The first étude, Fantaisie, in A♭ major, is for the left hand only. It features tremolos, numerous dense sequences of chords, and large jumps.

The first known performance was by Ferruccio Busoni in Berlin in 1908. A typical performance lasts 9 minutes.

=== No. 2 ===

The second étude, Introduction, Variations et Finale, in D major, is for the right hand only. The longest and most difficult of the three, it features rapid cadenza-like flourishes along with many of the same technical challenges found in the first étude.

The first public performance is not known. A typical performance lasts 15–25 minutes.

=== No. 3 ===

The third and final étude, Mouvement semblable et perpétuel, in C minor, for both hands together, is quite different from the previous two études. It consists of a continuous stream of sixteenth notes duplicated two octaves apart.

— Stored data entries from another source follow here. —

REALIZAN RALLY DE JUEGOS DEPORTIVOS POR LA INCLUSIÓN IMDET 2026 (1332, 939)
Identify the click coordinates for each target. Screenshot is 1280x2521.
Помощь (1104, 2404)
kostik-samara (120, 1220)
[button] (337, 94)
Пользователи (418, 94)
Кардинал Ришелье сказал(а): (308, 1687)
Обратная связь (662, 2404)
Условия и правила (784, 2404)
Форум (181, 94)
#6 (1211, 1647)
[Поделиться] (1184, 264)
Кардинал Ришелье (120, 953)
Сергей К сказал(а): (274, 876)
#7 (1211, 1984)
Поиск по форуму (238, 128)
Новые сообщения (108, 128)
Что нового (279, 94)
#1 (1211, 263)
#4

A typical performance lasts 5 minutes. Also referred to as 'Rondo-Toccata'.

== Recordings ==
Recordings of the Trois Grandes Études have been made by Stephanie McCallum (1985), Ronald Smith (1987), Laurent Martin (1993), Marc-André Hamelin (1994), Albert Frantz (2012), and Alessandro Deljavan (2013). The third étude was also recorded by Bogdan Czapiewski in 1983 and by Vincenzo Maltempo in 2012.